27-08-2025
Mabiala Gilbert: I Was Lucky

How a student from Congo became a lecturer and a Veteran of Labour at Crimea’s leading university

By Elena Ozeryan

In early May, Russian President Vladimir Putin met at the Kremlin with the President of the Republic of the Congo, Denis Sassou Nguesso, who visited Moscow to take part in events dedicated to the 80th anniversary of Victory in the Great Patriotic War. President Putin noted that Russia and Congo share friendly relations based on equality and mutual respect, and emphasised that strengthening ties with African countries is one of Russia’s foreign policy priorities. Russia and the Republic of the Congo already have a shared history, and one living example of this is Mabiala Gilbert, now a Crimean resident, Candidate of Sciences in Economics, and Associate Professor at the Department of Economics and the Department of Banking and Finance at the Institute of Economics and Management of V.I. Vernadsky Crimean Federal University.

“The Vernadsky CFU Veteran of Labour certificate is awarded to those who have worked at the university for 25 years. That’s the minimum required. In fact, I’ve been working here, in Crimea, for over 30 years now,” Gilbert clarifies. He speaks fluent Russian, as well as French and English. “I came to the peninsula, as I now realise, thanks to a fortunate twist of fate. Since the early 1960s, there were very close ties between the USSR and African countries. And it’s wonderful that they’re being actively renewed today. Back then, Congolese citizens were granted quotas to study at Soviet universities. In 1988, as a young man from a large family, already enrolled at the University of Brazzaville – the capital and largest city of the country – I was granted such a quota. At that time, the Soviet Union granted 350 scholarships annually to Congolese students alone, not counting those from other African and Latin American countries.”
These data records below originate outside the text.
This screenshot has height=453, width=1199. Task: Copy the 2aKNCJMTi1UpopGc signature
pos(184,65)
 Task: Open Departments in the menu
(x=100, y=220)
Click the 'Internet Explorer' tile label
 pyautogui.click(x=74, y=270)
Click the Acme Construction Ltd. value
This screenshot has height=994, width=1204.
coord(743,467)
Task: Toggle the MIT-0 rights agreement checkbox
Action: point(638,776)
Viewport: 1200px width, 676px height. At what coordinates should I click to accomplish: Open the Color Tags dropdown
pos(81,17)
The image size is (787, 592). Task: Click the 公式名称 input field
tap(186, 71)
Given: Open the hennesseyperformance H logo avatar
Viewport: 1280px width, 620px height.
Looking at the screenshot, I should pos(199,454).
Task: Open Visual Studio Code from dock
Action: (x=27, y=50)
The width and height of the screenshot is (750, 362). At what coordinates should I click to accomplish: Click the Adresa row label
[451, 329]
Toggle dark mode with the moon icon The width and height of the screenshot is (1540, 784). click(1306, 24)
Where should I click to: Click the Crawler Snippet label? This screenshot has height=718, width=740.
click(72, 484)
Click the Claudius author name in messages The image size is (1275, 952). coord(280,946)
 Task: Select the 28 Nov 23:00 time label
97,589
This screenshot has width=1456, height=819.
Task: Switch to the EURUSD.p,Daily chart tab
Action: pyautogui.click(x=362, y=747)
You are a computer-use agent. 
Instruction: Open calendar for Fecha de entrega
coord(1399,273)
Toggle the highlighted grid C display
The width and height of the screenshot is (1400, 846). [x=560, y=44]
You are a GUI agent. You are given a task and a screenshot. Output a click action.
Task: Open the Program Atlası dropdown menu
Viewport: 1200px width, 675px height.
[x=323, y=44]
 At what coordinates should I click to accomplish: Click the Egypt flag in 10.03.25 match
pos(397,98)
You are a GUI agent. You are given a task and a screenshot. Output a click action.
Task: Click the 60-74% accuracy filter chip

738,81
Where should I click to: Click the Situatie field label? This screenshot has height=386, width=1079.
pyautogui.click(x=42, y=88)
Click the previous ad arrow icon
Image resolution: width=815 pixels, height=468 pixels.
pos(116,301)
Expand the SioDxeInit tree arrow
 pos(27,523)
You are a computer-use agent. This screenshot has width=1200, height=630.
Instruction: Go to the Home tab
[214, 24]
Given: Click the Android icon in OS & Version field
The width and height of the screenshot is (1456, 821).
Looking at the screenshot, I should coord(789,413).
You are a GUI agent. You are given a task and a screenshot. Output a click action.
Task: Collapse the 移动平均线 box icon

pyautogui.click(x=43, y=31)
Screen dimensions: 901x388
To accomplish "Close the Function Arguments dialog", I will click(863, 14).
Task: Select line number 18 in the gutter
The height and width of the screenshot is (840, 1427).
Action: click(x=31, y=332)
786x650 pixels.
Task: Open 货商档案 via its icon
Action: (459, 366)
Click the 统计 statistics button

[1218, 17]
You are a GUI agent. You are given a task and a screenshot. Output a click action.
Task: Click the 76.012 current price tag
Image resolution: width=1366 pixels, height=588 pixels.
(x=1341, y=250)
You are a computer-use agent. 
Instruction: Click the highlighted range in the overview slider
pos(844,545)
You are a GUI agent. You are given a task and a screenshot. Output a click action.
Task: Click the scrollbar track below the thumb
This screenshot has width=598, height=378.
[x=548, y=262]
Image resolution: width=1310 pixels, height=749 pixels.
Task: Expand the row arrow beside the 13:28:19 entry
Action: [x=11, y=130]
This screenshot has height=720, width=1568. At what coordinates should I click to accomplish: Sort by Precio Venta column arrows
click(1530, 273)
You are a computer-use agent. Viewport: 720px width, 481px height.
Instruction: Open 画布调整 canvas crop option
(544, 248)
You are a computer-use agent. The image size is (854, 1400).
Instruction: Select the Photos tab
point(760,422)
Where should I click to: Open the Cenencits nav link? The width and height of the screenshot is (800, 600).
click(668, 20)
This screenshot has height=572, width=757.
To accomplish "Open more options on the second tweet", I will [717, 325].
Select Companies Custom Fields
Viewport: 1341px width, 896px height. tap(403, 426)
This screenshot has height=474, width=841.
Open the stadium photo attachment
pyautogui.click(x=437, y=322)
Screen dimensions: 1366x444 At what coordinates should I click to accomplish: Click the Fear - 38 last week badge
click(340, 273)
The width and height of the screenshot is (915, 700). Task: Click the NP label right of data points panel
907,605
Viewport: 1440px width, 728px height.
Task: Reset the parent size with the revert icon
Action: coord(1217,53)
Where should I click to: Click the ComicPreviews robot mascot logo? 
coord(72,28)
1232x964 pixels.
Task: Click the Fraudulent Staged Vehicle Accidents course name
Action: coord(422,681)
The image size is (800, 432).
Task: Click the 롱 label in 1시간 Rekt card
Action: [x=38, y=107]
Now 63 years old, Mabiala Gilbert still remembers in vivid detail how they were received in Moscow, then in Tashkent, and in Crimea.

“The USSR had a powerful international education system, which worked with foreign citizens who came to study in the country,” says Mabiala Gilbert. “We arrived in Moscow on Thursday, 1 September, landing at Sheremetyevo Airport. We were met and taken to the National Hotel. And on Sunday evening at 8:30, our group of seven took a train to Uzbekistan, to the Tashkent Institute of Irrigation Engineers and Agricultural Mechanisation, for a pre-university course in Russian. I still remember the incredible emotions. Just imagine: one day you’re in Congo, the next – in Moscow, and three days later in Tashkent. We had travelled half the country – such a huge one and so different from mine. Everything was unfamiliar!” he laughs.

“We were met in Tashkent and taken straight to the 6th student hostel on Kary Niyazi Street. We submitted all the documents and underwent medical checks. On Monday, they took us to the institute’s administrative building, to the Faculty of Education, where foreign students studied, and the process began. I still remember the first time our Russian teacher, Tatiana Georgievna Levashova walked into the classroom. She is a wonderful person and teacher, I love her dearly. She still lives in Tashkent, and we still keep in touch on social media. Between September 1988 and July 1989, we stopped feeling like strangers: the atmosphere was so warm, even though of course we missed home.”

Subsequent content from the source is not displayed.